Aldosterone and the cardiovascular system: a dangerous association.

Abstract

Initial studies have focussed on the actions of aldosterone in renal electrolyte handling and, as a consequence, blood pressure control. More recently, attention has primarily been focussed on its actions on the heart and vascular system, where it is locally produced. Aldosterone by binding mineralocorticoid receptors causes oxidative stress, fibrosis and triggers an inflammatory response in the cardiovascular system. All these effects could be underlying the role of aldo-sterone on cardiac and vascular remodelling associated with different pathological situations. At the vascular level, aldo-sterone affects endothelial function because administration of aldosterone to rats impaired endothelium-dependent relaxations.
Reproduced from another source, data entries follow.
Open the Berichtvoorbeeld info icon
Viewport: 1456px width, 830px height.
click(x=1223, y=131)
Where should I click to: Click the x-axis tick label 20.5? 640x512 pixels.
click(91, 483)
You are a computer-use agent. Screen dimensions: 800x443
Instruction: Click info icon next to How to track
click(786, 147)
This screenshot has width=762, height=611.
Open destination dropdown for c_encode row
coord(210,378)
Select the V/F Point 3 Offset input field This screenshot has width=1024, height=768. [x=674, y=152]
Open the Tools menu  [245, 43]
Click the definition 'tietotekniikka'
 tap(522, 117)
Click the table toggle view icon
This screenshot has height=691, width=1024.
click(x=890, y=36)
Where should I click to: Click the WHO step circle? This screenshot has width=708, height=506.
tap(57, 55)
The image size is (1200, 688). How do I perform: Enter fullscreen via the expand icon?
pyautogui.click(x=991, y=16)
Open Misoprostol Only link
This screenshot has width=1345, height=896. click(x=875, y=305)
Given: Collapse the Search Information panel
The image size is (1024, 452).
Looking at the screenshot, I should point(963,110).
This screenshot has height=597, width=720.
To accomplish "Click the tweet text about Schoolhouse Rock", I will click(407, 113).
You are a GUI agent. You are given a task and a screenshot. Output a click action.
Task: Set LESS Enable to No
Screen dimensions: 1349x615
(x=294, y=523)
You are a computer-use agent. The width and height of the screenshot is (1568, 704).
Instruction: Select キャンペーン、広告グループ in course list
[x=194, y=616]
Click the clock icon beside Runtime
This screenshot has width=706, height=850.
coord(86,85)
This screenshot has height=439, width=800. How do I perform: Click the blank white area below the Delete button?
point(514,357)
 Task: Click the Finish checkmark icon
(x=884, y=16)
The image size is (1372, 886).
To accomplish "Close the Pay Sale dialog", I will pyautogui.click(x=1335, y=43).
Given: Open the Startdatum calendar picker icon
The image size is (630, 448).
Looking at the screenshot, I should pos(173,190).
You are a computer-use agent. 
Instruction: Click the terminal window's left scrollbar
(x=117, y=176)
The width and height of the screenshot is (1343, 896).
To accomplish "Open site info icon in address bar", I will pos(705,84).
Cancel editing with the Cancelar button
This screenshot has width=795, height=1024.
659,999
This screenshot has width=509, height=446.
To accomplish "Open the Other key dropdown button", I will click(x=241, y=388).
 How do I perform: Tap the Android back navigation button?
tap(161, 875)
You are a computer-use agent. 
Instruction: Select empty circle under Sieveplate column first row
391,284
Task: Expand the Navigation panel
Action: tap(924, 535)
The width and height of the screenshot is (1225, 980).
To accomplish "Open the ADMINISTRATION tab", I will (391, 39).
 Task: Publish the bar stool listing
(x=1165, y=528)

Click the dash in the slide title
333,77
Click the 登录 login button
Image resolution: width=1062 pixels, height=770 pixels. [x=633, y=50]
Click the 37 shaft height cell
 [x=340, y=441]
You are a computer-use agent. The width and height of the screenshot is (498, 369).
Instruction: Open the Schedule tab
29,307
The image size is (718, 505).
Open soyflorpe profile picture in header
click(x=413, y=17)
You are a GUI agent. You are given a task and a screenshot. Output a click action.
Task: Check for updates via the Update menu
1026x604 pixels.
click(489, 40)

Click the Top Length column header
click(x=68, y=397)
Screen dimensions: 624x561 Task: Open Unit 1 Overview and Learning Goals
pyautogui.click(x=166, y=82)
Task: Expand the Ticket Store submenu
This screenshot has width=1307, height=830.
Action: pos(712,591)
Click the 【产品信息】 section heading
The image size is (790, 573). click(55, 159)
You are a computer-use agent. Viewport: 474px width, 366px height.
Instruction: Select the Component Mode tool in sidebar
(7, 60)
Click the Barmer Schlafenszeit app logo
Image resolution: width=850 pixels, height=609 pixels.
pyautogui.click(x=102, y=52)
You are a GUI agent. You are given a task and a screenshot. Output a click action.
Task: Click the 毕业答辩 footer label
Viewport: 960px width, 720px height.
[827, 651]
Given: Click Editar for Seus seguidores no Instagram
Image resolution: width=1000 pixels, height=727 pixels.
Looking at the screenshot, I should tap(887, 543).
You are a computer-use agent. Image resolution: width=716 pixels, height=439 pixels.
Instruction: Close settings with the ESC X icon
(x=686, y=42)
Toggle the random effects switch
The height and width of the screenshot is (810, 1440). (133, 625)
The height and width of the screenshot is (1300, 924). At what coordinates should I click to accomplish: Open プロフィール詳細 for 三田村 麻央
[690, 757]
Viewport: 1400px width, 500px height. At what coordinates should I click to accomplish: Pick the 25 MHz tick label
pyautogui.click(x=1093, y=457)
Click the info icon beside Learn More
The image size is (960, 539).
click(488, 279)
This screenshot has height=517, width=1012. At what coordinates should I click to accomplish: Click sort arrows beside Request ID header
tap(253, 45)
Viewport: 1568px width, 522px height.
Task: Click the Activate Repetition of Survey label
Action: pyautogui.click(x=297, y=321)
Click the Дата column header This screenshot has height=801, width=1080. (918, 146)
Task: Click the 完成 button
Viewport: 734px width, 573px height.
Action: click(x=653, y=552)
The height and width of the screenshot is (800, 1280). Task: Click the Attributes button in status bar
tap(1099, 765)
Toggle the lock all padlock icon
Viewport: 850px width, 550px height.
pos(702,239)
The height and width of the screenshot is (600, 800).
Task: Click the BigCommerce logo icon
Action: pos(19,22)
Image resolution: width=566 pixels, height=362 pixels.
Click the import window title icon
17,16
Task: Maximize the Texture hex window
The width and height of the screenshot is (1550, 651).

In addition, the administration of mineralocorticoid receptor antagonists ameliorates endothelium-dependent relaxation in models of both hypertension and atherosclerosis, and in patients with heart failure. Several mechanisms can participate in this effect, including production of vasoconstrictor factors and a reduction in nitric oxide levels. This reduction can involve both a decrease in its production as well as an increase in its degradation by reactive oxygen species. Aldosterone can produce oxidative stress by the activation of transcription factors such as the NF-κB system, which can also trigger an inflammatory process through the production of different cytokines. At cardiac level, high levels of aldosterone can also adversely impact heart function by producing cardiac hypertrophy, diastolic dysfunction and electrical remodelling through changes in ionic channels. All these effects can explain the beneficial effect of mineralocorticoid blockade in the cardiovascular system.